La agencia nos ha reservado un mesón donde se nos sirve un exquisito guiso de alubias rojas, seguido de unos filetes de secreto de cerdo asado a la brasa acompañado de una buena guarnición de pimientos verdes y patatas fritas; todo ello regado con vino tinto de la casa, sencillo pero agradable al paladar. No hay nada como los manjares de la tierra.

Doy buena cuenta de todo salvo de la guarnición, sería excesivo para ese colesterol incipiente que empieza a hacer acto de presencia en mi cuerpo. El postre, flan casero con nata, que también aparto, y el café rematan la comida sabrosa y abundante, pero que ha producido un efecto de plenitud en mi estómago poco acostumbrado a estos platos fuertes. Sin embargo nuestros compañeros de mesa, Juan y Carmela, un matrimonio bien entrado en años, han dado cuenta de todo sin mostrar el más leve reparo. Se trata de unos vecinos de nuestra propia urbanización a los que solo hemos visto ocasionalmente con motivo de alguna reunión de la comunidad. Son gente agradable. Es curioso lo lejos que estamos a veces unos de otros a pesar de que nuestras vidas estén separadas por tan solo unos metros. Esta ocasión ha sido motivo para hablar y conocernos un poco, de modo que quedamos enterados de que su familia la forman dos hijos y cuatro nietos, que han trabajado él en la banca y ella en sanidad y que ya están planeando un viaje, esta vez al extranjero. Nos animan a compartir con ellos la experiencia. No sé, ya veremos. Quizás.

«Necesito dar un buen paseo antes de volver a sentarme en el bus» digo.

Bajamos con nuestros nuevos amigos hasta la orilla del río.
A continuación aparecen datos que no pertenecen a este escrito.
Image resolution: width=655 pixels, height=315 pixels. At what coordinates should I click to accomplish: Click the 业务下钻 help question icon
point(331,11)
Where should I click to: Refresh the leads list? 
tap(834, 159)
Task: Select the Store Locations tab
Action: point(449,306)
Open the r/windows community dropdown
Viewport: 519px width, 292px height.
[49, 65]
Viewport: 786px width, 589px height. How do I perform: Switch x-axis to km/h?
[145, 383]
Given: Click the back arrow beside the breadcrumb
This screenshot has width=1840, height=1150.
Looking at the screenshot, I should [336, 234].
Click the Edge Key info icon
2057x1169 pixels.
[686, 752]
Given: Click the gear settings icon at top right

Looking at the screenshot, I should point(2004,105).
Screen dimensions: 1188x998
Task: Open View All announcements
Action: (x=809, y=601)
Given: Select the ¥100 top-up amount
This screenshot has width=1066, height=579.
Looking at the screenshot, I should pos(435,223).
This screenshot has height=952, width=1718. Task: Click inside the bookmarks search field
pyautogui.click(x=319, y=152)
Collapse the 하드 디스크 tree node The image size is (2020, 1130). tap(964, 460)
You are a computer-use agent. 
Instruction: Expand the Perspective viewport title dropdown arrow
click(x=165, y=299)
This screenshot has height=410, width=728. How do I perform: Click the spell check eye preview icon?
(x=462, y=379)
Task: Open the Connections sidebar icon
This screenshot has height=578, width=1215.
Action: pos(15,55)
Nos encontramos con un delicioso paraje a estas horas solo habitado por algunos gatos que se nos acercan confiados y mimosos. Admiramos las distintas especies de árboles: abetos, sabinas, prunos, castaños y álamos que ya van adquiriendo los colores del otoño, dando al conjunto de la arboleda una hermosa variedad cromática. La alfombra de hojas que cubre el suelo oculta, casi por completo, los caminillos de tierra. Una rústica pasarela permite atravesar el Guadalaviar y contemplar las truchas que viven en sus aguas frescas y claras. Un momento ideal para recordar ese poema de José Antonio Labordeta que describe con su lírica inconfundible esta tierra.

 

Albarracín.

Silenciosa la anciana

reza en tu cementerio. Corre la niña.

El cielo está pendiente de la roca.

Aire sobre la muralla,

detenido,

como un lamento,

como una larga frase derrumbada.

Guadalaviar torcido, ausente,

lames, ceremonioso, la roca

que desciende.

Albarracín,

quilla de piedra,

rojo penacho de cuestas y de arcadas,

sobre ti duerme el tiempo,

solo pervive el agua.

 

            A lo lejos vemos que el resto del grupo se dirige ya hacia el autobús. Manuel y Laura nos esperan al pie de la portezuela como piloto y azafata de nuestro transporte. Todos reflejamos en nuestros semblantes la satisfacción por un día pleno de sensaciones agradables en esta tierra dura pero acogedora. Nos acomodamos en los mismos asientos que llevábamos al venir. Me coloco los auriculares y me dispongo a escuchar la música que nos pone nuestro conductor; una selección de canciones de mi tocaya, María Dolores Pradera.